**DIRECTIONS FOR THIS TASK:**
Copy the entries from the line containing "Pick the rightmost" through the line containing "tap(926, 831)", inclusive, changing "thought-bubble dot" to "bubble dot" and leaving everything else the same.

**DATASET EXCERPTS:**
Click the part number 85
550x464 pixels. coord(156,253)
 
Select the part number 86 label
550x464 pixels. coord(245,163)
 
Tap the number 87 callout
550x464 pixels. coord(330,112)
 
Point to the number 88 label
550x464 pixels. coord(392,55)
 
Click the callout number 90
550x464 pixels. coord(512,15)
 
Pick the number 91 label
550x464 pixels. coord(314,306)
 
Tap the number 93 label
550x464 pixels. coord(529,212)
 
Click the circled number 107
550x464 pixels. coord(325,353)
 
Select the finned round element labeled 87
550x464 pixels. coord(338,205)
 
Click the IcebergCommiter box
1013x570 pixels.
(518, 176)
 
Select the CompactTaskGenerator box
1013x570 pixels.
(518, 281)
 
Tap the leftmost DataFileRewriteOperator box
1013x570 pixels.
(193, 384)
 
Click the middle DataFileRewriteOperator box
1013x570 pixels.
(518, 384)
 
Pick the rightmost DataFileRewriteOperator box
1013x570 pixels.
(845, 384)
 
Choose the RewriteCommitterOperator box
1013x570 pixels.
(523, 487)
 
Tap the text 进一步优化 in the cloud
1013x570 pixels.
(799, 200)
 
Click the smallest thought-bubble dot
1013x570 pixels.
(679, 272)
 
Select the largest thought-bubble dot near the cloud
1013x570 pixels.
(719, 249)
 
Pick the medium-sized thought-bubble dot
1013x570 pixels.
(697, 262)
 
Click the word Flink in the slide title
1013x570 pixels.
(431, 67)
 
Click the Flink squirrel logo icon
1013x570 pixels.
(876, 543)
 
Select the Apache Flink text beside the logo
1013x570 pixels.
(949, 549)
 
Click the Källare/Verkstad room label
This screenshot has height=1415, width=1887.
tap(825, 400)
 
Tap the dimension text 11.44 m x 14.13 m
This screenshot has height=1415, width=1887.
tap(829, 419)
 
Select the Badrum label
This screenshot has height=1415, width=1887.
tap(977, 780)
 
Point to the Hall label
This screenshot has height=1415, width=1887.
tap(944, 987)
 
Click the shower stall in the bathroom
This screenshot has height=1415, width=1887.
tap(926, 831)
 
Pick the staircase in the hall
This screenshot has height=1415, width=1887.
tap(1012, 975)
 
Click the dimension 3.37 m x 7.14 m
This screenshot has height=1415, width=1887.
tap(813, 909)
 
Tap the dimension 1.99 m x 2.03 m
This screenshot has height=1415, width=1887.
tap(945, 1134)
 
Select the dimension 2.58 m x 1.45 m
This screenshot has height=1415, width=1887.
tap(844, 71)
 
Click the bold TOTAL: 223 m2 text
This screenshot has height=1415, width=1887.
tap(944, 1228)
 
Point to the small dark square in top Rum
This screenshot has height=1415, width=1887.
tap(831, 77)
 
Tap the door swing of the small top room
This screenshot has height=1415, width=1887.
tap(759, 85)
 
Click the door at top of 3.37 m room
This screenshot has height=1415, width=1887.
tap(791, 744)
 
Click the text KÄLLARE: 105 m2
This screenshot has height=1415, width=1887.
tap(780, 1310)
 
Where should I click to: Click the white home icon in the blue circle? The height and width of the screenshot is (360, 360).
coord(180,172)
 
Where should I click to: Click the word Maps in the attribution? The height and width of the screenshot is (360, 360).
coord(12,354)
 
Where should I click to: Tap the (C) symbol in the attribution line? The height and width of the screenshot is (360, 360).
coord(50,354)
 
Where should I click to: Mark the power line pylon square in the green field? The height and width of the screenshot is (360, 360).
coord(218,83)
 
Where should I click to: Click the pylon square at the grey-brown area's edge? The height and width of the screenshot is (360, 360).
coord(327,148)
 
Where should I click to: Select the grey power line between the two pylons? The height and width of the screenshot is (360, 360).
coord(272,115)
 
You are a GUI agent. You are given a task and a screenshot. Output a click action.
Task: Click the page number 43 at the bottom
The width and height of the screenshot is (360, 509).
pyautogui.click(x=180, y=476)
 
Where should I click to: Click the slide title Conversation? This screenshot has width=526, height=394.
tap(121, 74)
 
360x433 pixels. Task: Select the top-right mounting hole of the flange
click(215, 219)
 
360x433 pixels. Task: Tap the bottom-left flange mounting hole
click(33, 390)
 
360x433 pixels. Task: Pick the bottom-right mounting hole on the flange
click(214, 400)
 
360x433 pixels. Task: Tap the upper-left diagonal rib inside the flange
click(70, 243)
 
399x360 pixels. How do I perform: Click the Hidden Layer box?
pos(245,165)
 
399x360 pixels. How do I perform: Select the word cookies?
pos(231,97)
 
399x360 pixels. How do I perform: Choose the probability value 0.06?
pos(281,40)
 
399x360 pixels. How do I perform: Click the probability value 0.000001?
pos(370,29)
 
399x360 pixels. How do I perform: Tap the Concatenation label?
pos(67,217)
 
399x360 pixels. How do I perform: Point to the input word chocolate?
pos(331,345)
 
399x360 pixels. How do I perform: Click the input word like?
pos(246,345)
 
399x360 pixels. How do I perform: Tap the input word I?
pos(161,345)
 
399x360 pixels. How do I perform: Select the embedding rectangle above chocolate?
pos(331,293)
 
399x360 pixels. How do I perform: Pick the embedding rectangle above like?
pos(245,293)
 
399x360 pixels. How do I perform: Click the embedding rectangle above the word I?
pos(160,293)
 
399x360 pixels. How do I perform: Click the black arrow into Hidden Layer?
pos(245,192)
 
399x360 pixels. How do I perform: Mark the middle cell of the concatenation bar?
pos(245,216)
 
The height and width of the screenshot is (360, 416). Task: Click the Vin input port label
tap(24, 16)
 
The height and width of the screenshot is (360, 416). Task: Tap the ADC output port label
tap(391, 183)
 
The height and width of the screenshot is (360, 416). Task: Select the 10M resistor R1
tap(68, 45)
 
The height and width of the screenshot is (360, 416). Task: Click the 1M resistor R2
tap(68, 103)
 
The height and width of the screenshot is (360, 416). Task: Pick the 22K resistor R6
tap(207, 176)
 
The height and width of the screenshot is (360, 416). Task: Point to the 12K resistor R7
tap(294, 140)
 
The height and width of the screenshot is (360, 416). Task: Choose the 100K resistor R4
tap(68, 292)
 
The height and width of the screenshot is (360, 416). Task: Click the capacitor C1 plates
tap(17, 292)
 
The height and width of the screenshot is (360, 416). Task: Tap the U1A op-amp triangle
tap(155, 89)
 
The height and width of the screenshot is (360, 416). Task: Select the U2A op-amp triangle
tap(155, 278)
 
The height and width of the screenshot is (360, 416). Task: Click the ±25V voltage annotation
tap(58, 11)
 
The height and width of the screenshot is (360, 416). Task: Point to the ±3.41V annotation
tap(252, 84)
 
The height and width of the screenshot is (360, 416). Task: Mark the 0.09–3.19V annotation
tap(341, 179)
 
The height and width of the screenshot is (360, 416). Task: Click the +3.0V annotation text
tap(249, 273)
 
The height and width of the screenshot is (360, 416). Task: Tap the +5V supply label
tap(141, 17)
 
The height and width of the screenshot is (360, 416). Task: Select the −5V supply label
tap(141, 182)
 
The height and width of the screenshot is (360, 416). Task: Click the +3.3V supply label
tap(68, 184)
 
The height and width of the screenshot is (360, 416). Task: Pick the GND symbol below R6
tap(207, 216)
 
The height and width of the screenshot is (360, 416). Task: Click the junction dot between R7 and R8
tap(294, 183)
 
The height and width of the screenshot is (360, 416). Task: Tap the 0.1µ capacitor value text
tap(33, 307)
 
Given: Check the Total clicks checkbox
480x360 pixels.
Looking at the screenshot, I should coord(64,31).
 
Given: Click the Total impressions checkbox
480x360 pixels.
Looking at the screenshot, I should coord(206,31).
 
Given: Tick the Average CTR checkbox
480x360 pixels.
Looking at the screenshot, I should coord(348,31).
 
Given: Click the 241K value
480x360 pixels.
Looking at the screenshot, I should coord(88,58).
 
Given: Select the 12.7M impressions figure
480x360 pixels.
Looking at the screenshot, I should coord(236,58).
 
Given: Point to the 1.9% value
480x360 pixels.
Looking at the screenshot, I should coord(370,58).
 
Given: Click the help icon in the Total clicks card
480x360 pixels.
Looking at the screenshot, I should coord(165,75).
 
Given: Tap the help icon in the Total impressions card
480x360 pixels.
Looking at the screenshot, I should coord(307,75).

**ANSWER TO THIS TASK:**
Pick the rightmost DataFileRewriteOperator box
1013x570 pixels.
(845, 384)
 
Choose the RewriteCommitterOperator box
1013x570 pixels.
(523, 487)
 
Tap the text 进一步优化 in the cloud
1013x570 pixels.
(799, 200)
 
Click the smallest bubble dot
1013x570 pixels.
(679, 272)
 
Select the largest bubble dot near the cloud
1013x570 pixels.
(719, 249)
 
Pick the medium-sized bubble dot
1013x570 pixels.
(697, 262)
 
Click the word Flink in the slide title
1013x570 pixels.
(431, 67)
 
Click the Flink squirrel logo icon
1013x570 pixels.
(876, 543)
 
Select the Apache Flink text beside the logo
1013x570 pixels.
(949, 549)
 
Click the Källare/Verkstad room label
This screenshot has height=1415, width=1887.
tap(825, 400)
 
Tap the dimension text 11.44 m x 14.13 m
This screenshot has height=1415, width=1887.
tap(829, 419)
 
Select the Badrum label
This screenshot has height=1415, width=1887.
tap(977, 780)
 
Point to the Hall label
This screenshot has height=1415, width=1887.
tap(944, 987)
 
Click the shower stall in the bathroom
This screenshot has height=1415, width=1887.
tap(926, 831)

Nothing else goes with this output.